▼▼▼

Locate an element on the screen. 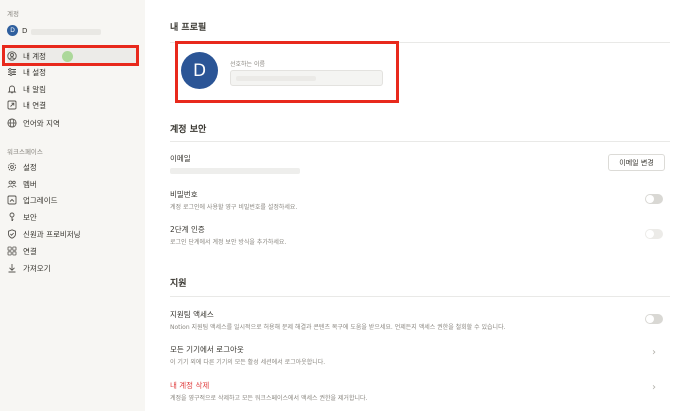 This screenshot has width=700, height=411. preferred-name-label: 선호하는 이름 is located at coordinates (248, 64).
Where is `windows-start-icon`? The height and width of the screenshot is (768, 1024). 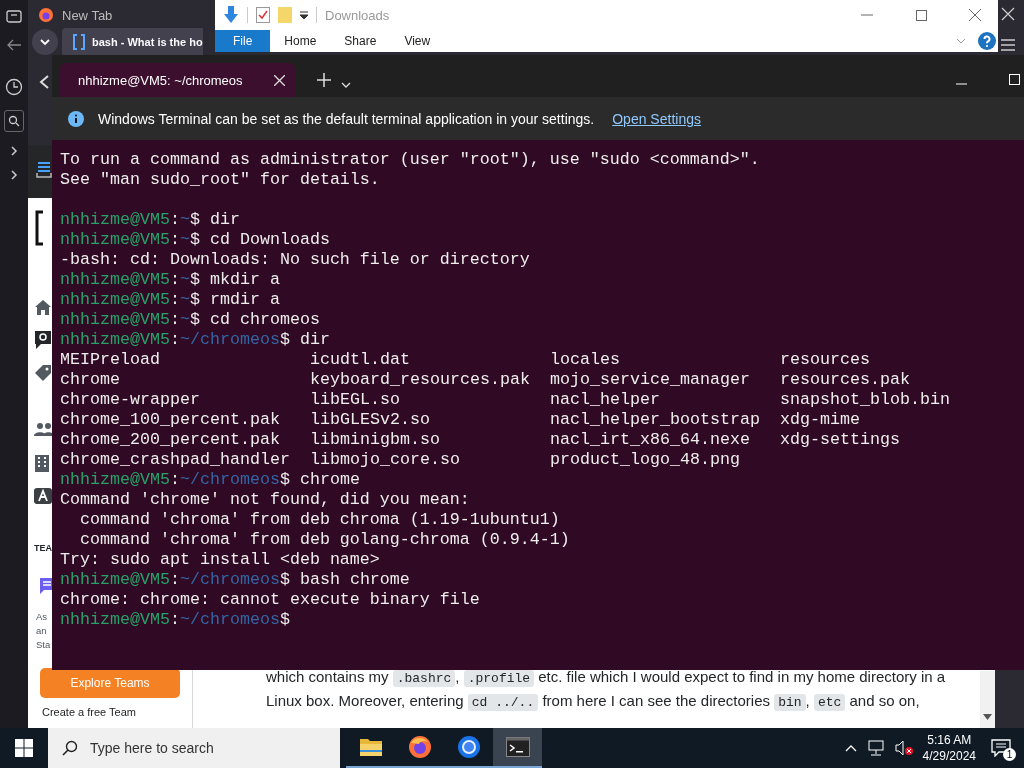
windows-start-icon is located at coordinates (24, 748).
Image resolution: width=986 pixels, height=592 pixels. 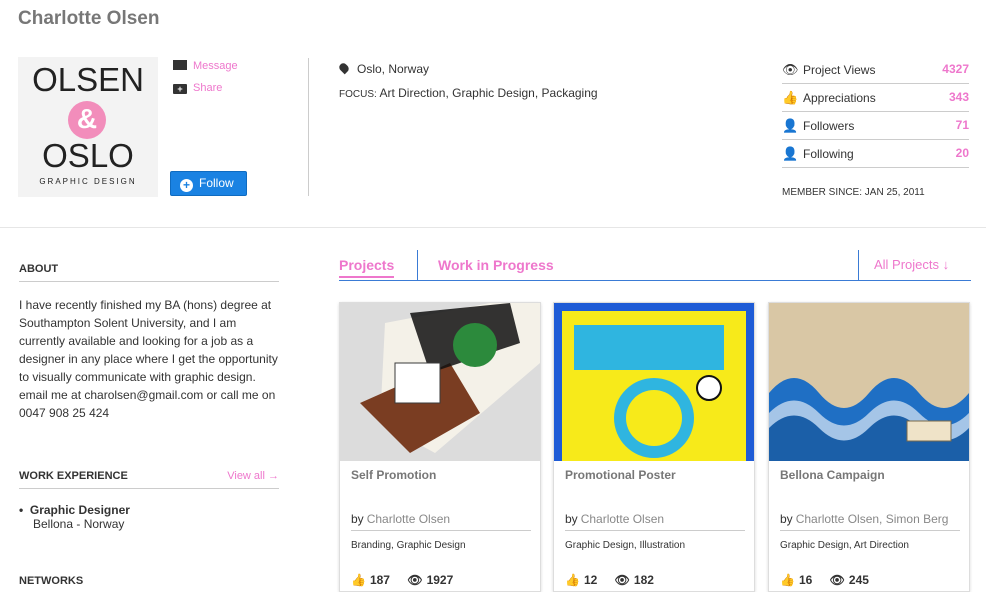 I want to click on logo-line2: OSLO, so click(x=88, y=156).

▲▲▲
▼▼▼

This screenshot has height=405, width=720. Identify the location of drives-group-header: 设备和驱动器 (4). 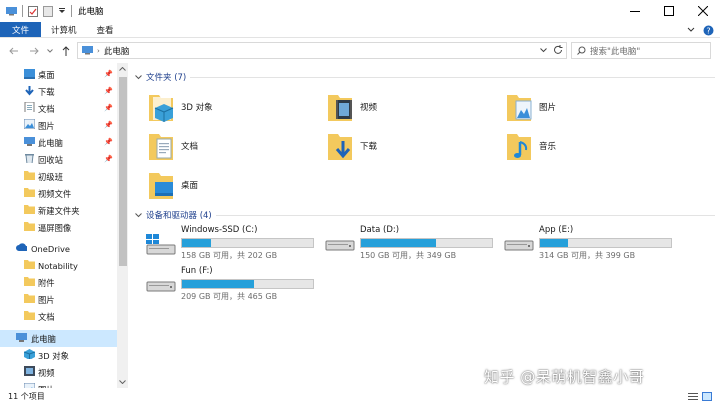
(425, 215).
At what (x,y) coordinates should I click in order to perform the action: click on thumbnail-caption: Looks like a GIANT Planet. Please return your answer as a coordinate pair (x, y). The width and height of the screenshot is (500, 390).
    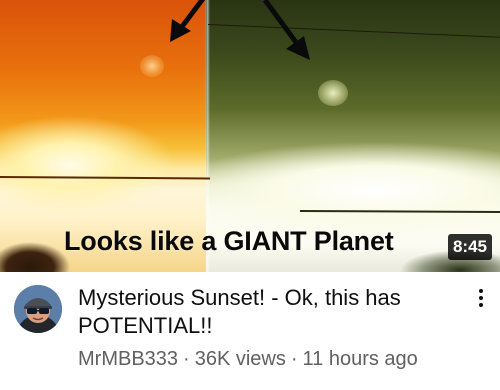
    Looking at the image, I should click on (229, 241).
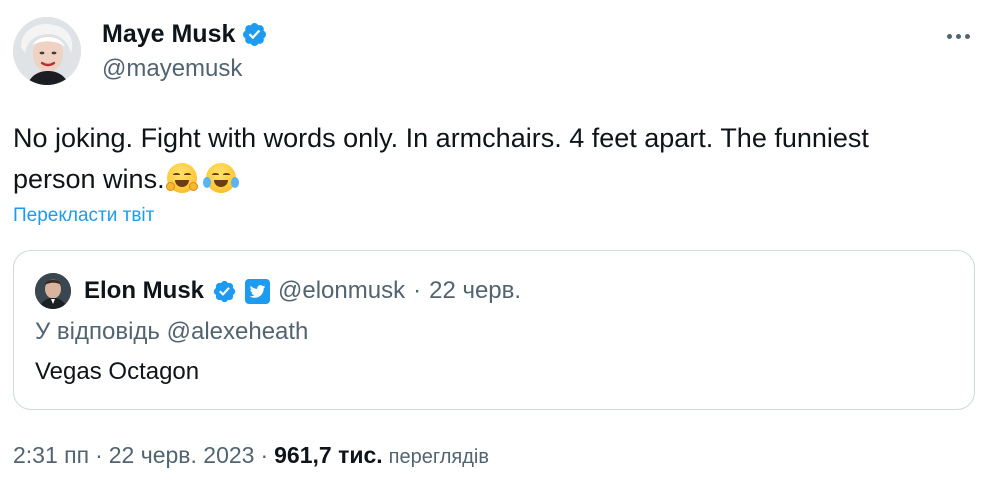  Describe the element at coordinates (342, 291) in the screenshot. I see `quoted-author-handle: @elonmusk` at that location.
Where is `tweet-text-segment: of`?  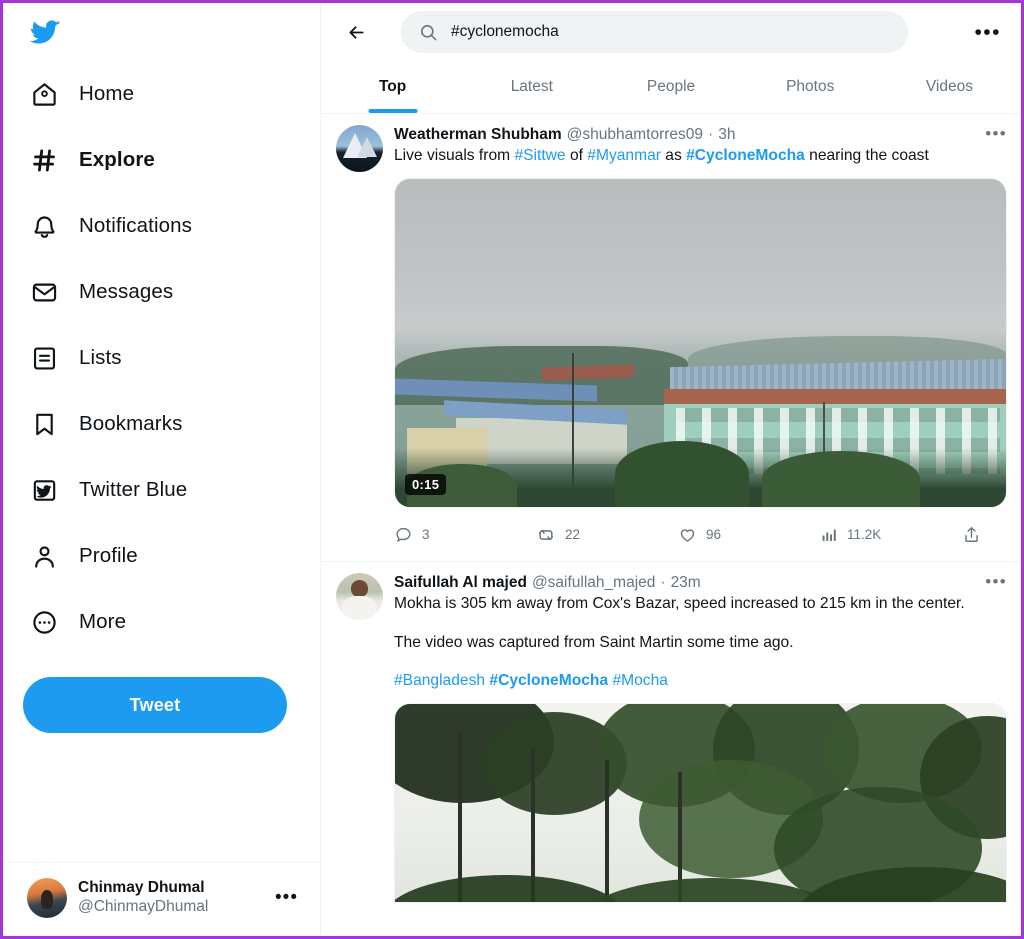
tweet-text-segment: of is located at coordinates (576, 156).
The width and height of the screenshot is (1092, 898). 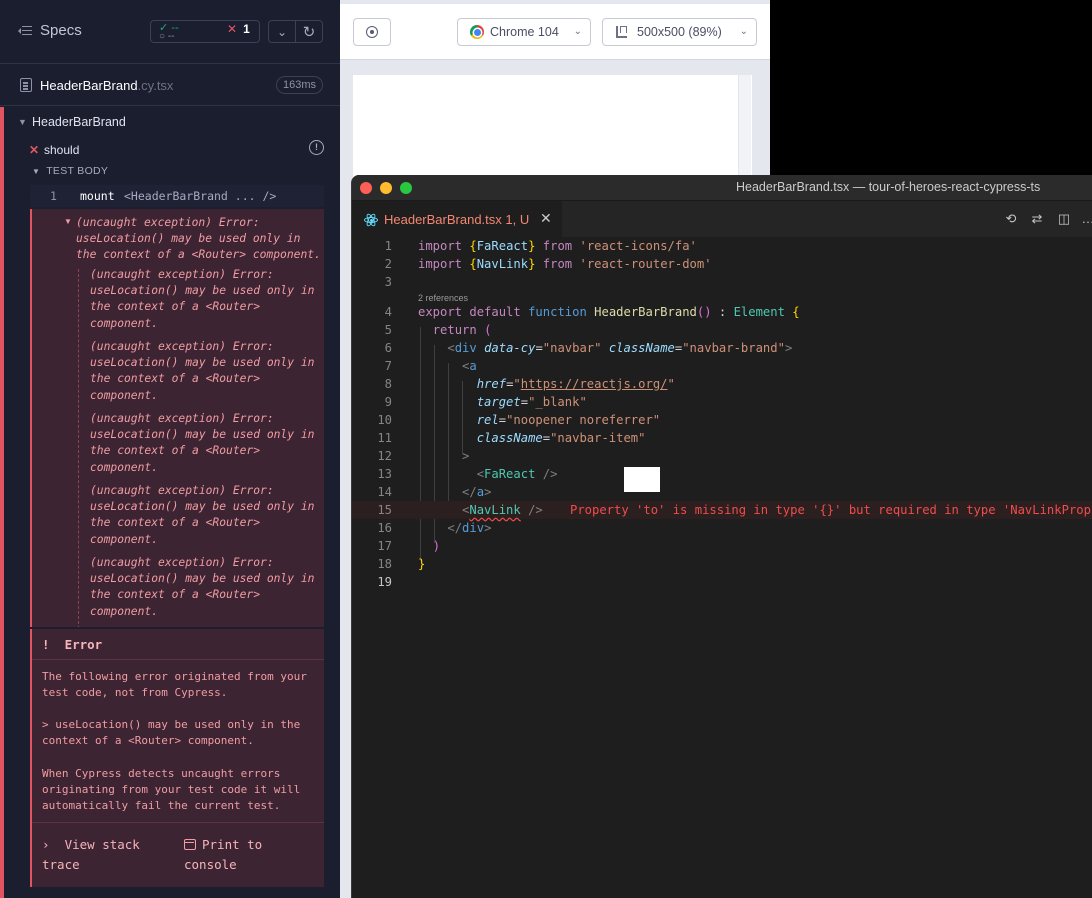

▲▲▲
▼▼▼

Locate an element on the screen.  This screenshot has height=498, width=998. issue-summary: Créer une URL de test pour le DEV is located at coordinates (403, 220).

▲▲▲

EXERCISE: Reproduce the data verbatim from the line containing "This screenshot has height=405, width=720." up to and including the line containing "(425, 215).", omitting the pictures.

RESPONSE TO THIS EXERCISE:
This screenshot has height=405, width=720. Identify the location of drives-group-header: 设备和驱动器 (4). 
(425, 215).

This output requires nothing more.